I'm very pleased with the speed of using GNU parallel with splitting multi-GB CSV database export files into manageable chunks. However, the problem I'm having is that I'd like my output file names to be in the format some_table.csv.part_0000.csv
and start at zero (the import tool requires this). Getting "0001" was a challenge, but I managed to use printf to achieve this. I can't get the decrement to work though.
My Command:
FILE=some_table; parallel -v --joblog split.log --pipepart --recend '-- EOL\n' --block 25M "cat > $FILE.csv.part_$(printf "%04d"{#}).csv" :::: $FILE.csv
Doing things like expression expansion ($FILE.csv.part_$(({#}-1)).csv
) don't work because {#}
confuses the inner subshell. So does PART=$(({#}-1)); cat > $FILE.csv.part_$PART.csv
.
Any suggestions?
Use the {= =} contruct:
FILE=some_table; parallel -v --joblog split.log --pipepart --recend '-- EOL\n' --block 25M "cat > $FILE.csv.part_"'{=$_=sprintf("%04d",$job->seq()-1)=}'".csv" :::: $FILE.csv
If you are going to use it a lot then define your own replacement string by putting this into ~/.parallel/config:
--rpl '{0000#} $_=sprintf("%04d",$job->seq()-1)'
Then use {0000#}:
seq 11 | parallel echo {0000#}
If you just want the numbers to be fixed width (and not necessarily 4 digits):
--rpl '{0#} $f="%0".int(1+log(total_jobs()-1)/log(10))."d";$_=sprintf($f,$job->seq()-1)'
Then use {0#}:
seq 11 | parallel echo {0#}
On a different note: Why save it to files at all?

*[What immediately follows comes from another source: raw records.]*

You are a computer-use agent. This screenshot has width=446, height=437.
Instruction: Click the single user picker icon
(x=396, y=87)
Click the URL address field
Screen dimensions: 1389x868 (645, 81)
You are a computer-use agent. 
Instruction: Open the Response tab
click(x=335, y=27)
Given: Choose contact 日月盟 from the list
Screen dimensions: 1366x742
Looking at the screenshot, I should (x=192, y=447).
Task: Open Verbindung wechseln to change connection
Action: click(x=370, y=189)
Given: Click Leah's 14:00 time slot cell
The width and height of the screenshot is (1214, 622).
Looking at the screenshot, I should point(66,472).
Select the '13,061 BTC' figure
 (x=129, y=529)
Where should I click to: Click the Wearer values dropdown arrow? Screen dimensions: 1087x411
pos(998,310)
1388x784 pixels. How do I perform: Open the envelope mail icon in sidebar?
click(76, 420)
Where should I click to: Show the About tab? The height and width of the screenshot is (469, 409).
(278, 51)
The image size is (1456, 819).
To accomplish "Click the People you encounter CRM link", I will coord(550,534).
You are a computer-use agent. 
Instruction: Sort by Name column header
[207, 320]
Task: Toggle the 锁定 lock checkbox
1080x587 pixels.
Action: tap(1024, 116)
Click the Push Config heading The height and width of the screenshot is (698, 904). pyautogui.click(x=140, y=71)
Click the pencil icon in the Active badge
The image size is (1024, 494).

Why not pass it directly to the database importer and use --retries/--retry-failed
to retry failed chunks?
If you want it for jobslot:
parallel --rpl '{0000%} $_=sprintf("%04d",$job->slot())' echo {0000%} ::: {1..100}
You can also use a dynamic replacement string:
--rpl '{(0+?)%} $l=length $$1; $_=sprintf("%0${l}d",$job->slot())'
--rpl '{(0+?)#} $l=length $$1; $_=sprintf("%0${l}d",$job->seq())'
parallel echo {0%} ::: {1..100}
parallel echo {0#} ::: {1..100}
parallel echo {00%} ::: {1..100}
parallel echo {00#} ::: {1..100}
parallel echo {000%} ::: {1..100}
parallel echo {000#} ::: {1..100}
Since version 20210222 you can do:
parallel --plus echo {0%} ::: {1..100}
parallel --plus echo {0#} ::: {1..100}
which will automatically detect the needed leading zeros.